Tortoises aren't very bright. These things are stressful. And I never advocate putting any animal through unnecessary stress


----------



## Eva C (Oct 27, 2017)

Tom said:


> Neither. He is attacking it as if it is an intruder in his territory. Quite common behavior for a russian tortoise. They are very scrappy and territorial. Tortoises don't "play".
> 
> It is also very bad to let them roam loose in the house like that, and slick floors are not good for their legs either.



Disappointing, but way more plausible. Thanks so much for the info!


----------



## Eva C (Oct 27, 2017)

WithLisa said:


> The poor guy is totally stressed out. The ball looks like an intruder and tries to "run away" when he bites it, so he is frantically chasing it.

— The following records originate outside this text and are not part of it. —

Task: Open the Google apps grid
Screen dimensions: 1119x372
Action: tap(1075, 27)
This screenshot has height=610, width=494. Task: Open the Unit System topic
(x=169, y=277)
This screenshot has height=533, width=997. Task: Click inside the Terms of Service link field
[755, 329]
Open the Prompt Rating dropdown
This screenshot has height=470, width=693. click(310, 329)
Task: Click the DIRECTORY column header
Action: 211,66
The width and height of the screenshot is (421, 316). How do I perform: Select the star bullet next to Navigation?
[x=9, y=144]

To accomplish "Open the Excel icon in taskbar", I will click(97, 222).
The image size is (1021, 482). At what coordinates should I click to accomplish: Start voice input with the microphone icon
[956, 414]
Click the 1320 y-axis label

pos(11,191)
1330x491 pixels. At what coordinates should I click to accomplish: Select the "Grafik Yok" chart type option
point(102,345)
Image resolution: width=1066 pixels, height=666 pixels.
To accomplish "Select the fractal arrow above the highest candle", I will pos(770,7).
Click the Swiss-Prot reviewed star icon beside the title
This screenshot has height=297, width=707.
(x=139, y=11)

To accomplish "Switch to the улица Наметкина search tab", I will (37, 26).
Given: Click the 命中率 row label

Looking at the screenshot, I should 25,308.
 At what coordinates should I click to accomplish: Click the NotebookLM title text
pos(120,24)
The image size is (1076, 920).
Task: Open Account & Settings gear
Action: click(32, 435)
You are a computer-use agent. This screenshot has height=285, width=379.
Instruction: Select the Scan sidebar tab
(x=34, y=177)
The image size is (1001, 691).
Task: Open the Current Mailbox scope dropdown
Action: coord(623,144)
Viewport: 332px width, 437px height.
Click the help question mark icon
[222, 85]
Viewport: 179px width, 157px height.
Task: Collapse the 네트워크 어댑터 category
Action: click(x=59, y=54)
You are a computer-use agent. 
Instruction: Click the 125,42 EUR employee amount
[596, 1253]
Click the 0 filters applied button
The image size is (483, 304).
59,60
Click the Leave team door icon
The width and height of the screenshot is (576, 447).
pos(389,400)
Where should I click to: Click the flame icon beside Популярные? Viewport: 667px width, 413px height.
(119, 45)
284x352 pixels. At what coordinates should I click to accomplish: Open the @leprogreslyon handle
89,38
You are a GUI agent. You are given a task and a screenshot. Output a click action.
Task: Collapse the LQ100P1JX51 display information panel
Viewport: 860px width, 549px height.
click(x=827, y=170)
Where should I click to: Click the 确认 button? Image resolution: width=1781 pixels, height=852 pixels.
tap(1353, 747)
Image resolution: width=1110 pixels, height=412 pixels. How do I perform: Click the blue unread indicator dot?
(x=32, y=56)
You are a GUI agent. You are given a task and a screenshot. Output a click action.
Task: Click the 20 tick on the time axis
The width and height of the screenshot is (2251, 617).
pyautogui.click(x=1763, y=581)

Thanks so much for the info. I am a new tortoise owner and don't know their behaviors yet. I had a feeling this video wasn't all its cracked up to be.


----------



## Eva C (Oct 27, 2017)

ZEROPILOT said:


> Some tortoises will push a ball. My Redfoot used to.
> Certainly a solo Russian will. But it may just cause unneeded stress to the animal.



Is maybe a little stress good for them though? Keeps them from getting bored and more like their situation in the wild? Like I give my dog a steady supply of toys to destroy, which is agression but is natural behavior, and it keeps her from getting bored. Just a thought.


----------



## ZEROPILOT (Oct 27, 2017)

Eva C said:


> Thanks so much for the info. I am a new tortoise owner and don't know their behaviors yet. I had a feeling this video wasn't all its cracked up to be.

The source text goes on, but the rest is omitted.